Остается лишь отметить, что верный взгляд Кеплера на приливные явления как результат воздействия Луны Галилей (который, впрочем, считал Луну связанной с Землей магнитной силой) объявил ложным, причем даже осуждал Кеплера:

Сальвиати: «Однако из всех значительных мужей, обративших свои размышления к этому удивительному явлению природы, удивляюсь я более Кеплеру, чем любому другому. Как мог он при своем свободном образе мыслей и глубоком взгляде на вещи, да имея еще в руках учение о движении Земли, внимать с одобрением таким дикостям, как власть Луны над водами, скрытые качества, да и прочим сказкам для детей?»

Резюме

Оглядываясь на первый из главных трудов Галилея, отметим в нем следующие выдающиеся качества. Это труд с подчеркнутой натурфилософской направленностью, где описано едва ли поддающееся перечислению множество явлений природы и сделана попытка их согласования с коперниканской системой мира. Галилей предлагает словесное описание целого ряда новых по сравнению с аристотелевской физикой представлений. При этом в доказательствах используются геометрические фигуры, но читатель почти не встречает математических формул типа уравнений.

Discorsi (1638 г.)

В отличие от Dialogo, Discorsi написаны скорее в стиле учебника физики, к тому же первого вообще [C 4]. Многие авторы считают их самым главным трудом Галилея, так как здесь собрано воедино все, что сделал в физике этот мыслитель — первый физик-универсал. Хотя в заглавии указывается на механику и на законы падения, этот труд намного шире и глубоко затрагивает также математику, особенно в леммах теории множеств и геометрических построениях.

Как и Dialogo, он делится на четыре дня, но во втором издании после смерти Галилея сюда были включены из его наследия еще два дня.

СТРОКИ ДАННЫХ —
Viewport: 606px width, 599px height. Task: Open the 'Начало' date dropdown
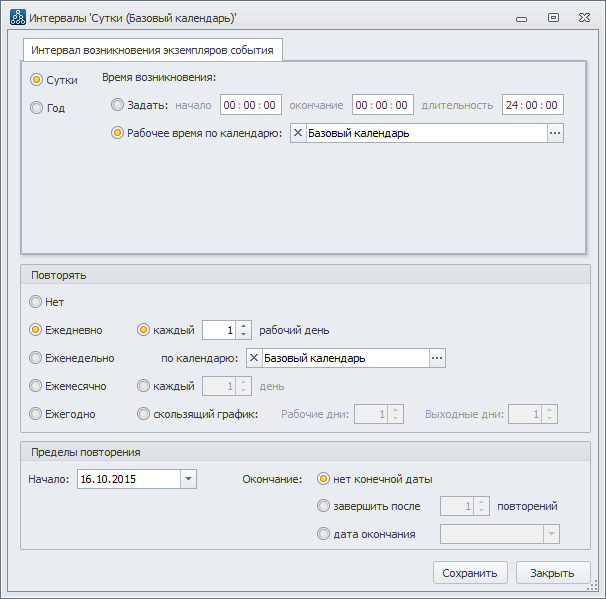pyautogui.click(x=189, y=479)
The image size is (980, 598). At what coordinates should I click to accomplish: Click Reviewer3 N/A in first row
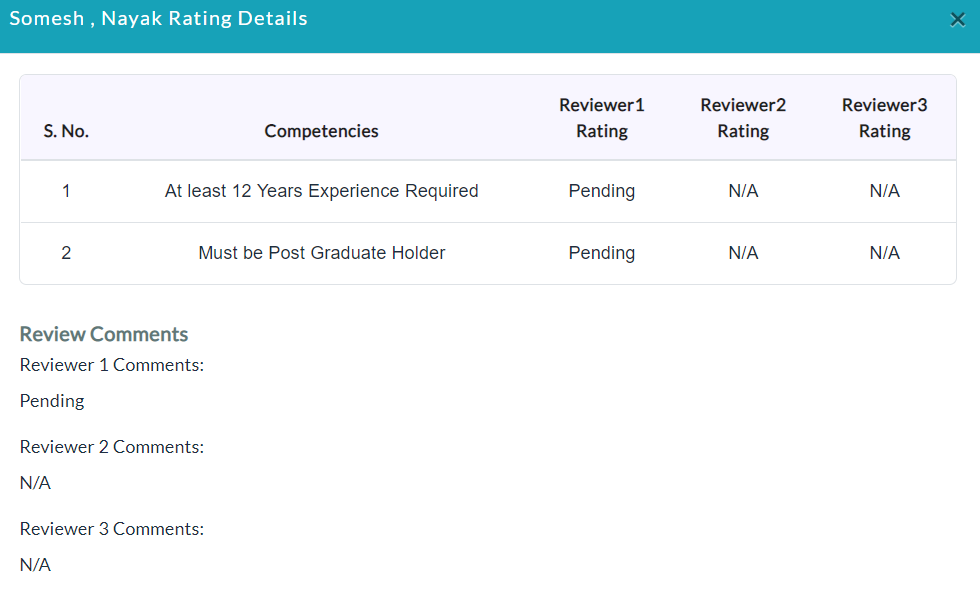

ЗАДАНИЕ 1 — Сколько дней было добавлено в Discorsi во втором издании после смерти Галилея, согласно исходному тексту?
ЗАДАНИЕ 2 — Выпишите дословно фрагмент исходного текста: начните с места, где стоят слова «Discorsi (1638 г.)», и остановитесь после слов «еще два дня.».

ПИСЬМЕННЫЙ ОТВЕТ 1 — Во втором издании из наследия Галилея были включены еще два дня.

ПИСЬМЕННЫЙ ОТВЕТ 2 —
Discorsi (1638 г.)

В отличие от Dialogo, Discorsi написаны скорее в стиле учебника физики, к тому же первого вообще [C 4]. Многие авторы считают их самым главным трудом Галилея, так как здесь собрано воедино все, что сделал в физике этот мыслитель — первый физик-универсал. Хотя в заглавии указывается на механику и на законы падения, этот труд намного шире и глубоко затрагивает также математику, особенно в леммах теории множеств и геометрических построениях.

Как и Dialogo, он делится на четыре дня, но во втором издании после смерти Галилея сюда были включены из его наследия еще два дня.